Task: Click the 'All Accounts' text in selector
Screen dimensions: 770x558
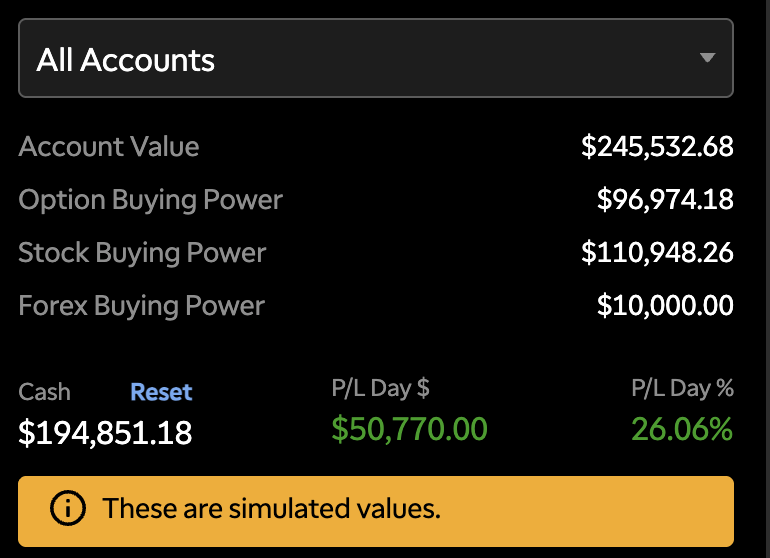Action: pos(126,60)
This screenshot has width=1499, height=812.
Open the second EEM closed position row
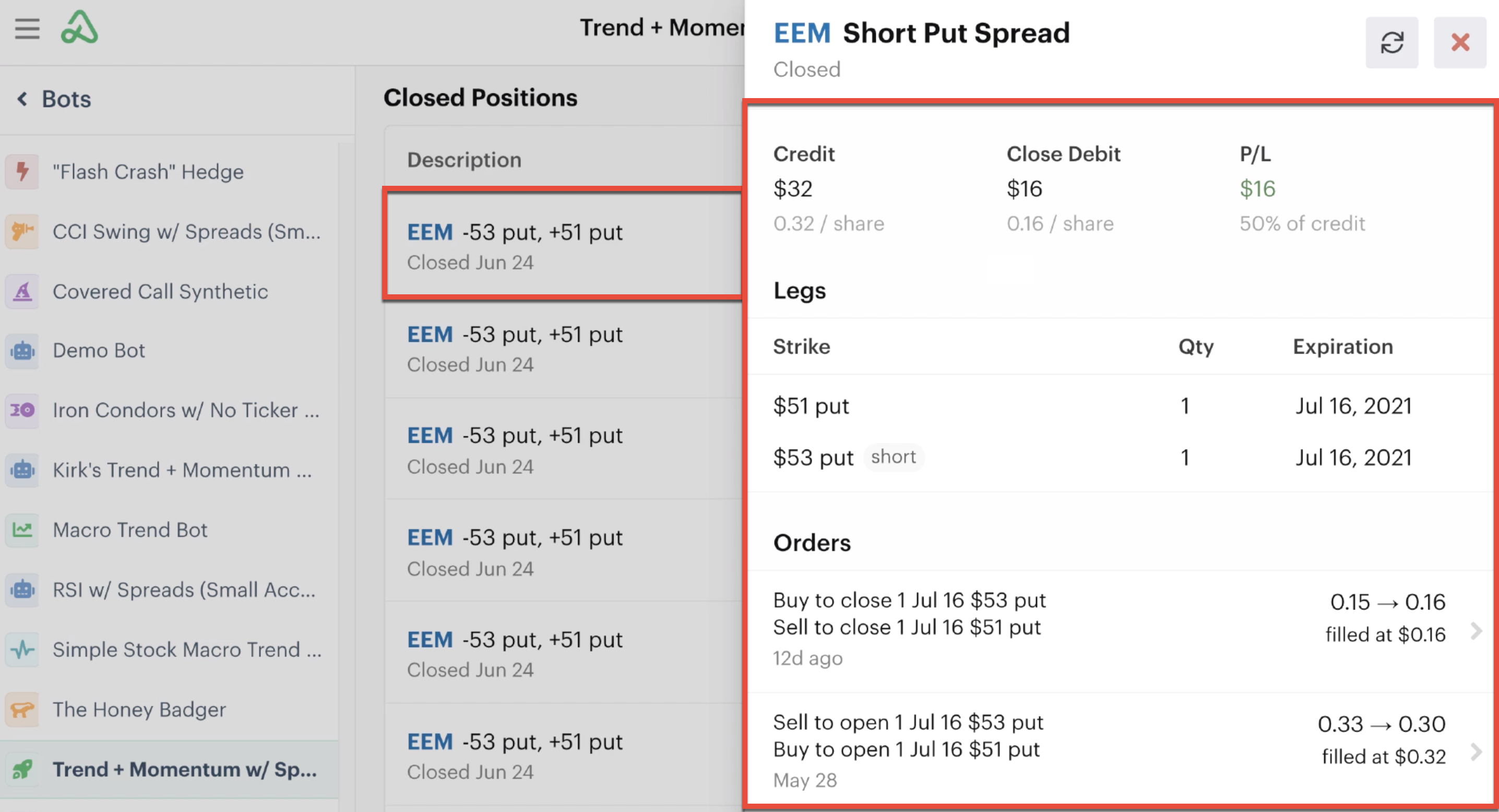[x=563, y=349]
-.-.-
— YOUR ASSIGNMENT —
Your copy should hold exactly the lines from the line containing "This screenshot has width=1499, height=812." through the last line of the listing above, both included, and no pictures.

— FINISHED TASK —
This screenshot has width=1499, height=812.
Open the second EEM closed position row
[x=563, y=349]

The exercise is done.